[Opening Supplied data section]

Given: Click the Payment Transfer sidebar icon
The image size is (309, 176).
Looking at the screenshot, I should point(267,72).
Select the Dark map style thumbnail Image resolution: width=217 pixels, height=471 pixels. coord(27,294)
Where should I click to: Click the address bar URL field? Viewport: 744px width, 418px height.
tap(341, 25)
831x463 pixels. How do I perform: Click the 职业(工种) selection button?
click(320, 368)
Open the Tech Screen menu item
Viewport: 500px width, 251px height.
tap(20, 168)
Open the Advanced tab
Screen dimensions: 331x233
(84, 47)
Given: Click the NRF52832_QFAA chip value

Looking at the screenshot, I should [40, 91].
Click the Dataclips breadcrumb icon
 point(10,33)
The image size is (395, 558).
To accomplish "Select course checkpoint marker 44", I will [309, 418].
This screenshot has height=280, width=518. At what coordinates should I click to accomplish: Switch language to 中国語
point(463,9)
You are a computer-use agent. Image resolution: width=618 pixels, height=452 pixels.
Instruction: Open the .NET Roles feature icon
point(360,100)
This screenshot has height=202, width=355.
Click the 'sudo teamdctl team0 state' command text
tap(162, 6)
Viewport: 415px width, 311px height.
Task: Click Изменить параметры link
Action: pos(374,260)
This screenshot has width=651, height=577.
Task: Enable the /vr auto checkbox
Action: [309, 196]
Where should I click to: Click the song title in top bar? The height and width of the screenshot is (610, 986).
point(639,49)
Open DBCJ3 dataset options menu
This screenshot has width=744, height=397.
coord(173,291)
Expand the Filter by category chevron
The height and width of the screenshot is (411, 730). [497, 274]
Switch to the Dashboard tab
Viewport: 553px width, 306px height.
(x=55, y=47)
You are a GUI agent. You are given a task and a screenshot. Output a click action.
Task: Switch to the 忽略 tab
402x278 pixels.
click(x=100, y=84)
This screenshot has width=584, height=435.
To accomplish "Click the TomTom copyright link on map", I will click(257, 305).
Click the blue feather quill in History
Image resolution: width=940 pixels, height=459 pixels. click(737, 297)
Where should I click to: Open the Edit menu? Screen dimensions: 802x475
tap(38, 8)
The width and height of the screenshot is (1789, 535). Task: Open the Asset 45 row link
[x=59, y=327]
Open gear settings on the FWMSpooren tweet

[Closing Supplied data section]

The full listing, repeated exactly, is the expected answer.

Expected answer —
Given: Click the Payment Transfer sidebar icon
The image size is (309, 176).
Looking at the screenshot, I should point(267,72).
Select the Dark map style thumbnail Image resolution: width=217 pixels, height=471 pixels. coord(27,294)
Where should I click to: Click the address bar URL field? Viewport: 744px width, 418px height.
tap(341, 25)
831x463 pixels. How do I perform: Click the 职业(工种) selection button?
click(320, 368)
Open the Tech Screen menu item
Viewport: 500px width, 251px height.
tap(20, 168)
Open the Advanced tab
Screen dimensions: 331x233
(84, 47)
Given: Click the NRF52832_QFAA chip value

Looking at the screenshot, I should [40, 91].
Click the Dataclips breadcrumb icon
 point(10,33)
The image size is (395, 558).
To accomplish "Select course checkpoint marker 44", I will [309, 418].
This screenshot has height=280, width=518. At what coordinates should I click to accomplish: Switch language to 中国語
point(463,9)
You are a computer-use agent. Image resolution: width=618 pixels, height=452 pixels.
Instruction: Open the .NET Roles feature icon
point(360,100)
This screenshot has height=202, width=355.
Click the 'sudo teamdctl team0 state' command text
tap(162, 6)
Viewport: 415px width, 311px height.
Task: Click Изменить параметры link
Action: pos(374,260)
This screenshot has width=651, height=577.
Task: Enable the /vr auto checkbox
Action: [309, 196]
Where should I click to: Click the song title in top bar? The height and width of the screenshot is (610, 986).
point(639,49)
Open DBCJ3 dataset options menu
This screenshot has width=744, height=397.
coord(173,291)
Expand the Filter by category chevron
The height and width of the screenshot is (411, 730). [497, 274]
Switch to the Dashboard tab
Viewport: 553px width, 306px height.
(x=55, y=47)
You are a GUI agent. You are given a task and a screenshot. Output a click action.
Task: Switch to the 忽略 tab
402x278 pixels.
click(x=100, y=84)
This screenshot has width=584, height=435.
To accomplish "Click the TomTom copyright link on map", I will click(257, 305).
Click the blue feather quill in History
Image resolution: width=940 pixels, height=459 pixels. click(737, 297)
Where should I click to: Open the Edit menu? Screen dimensions: 802x475
tap(38, 8)
The width and height of the screenshot is (1789, 535). Task: Open the Asset 45 row link
[x=59, y=327]
Open gear settings on the FWMSpooren tweet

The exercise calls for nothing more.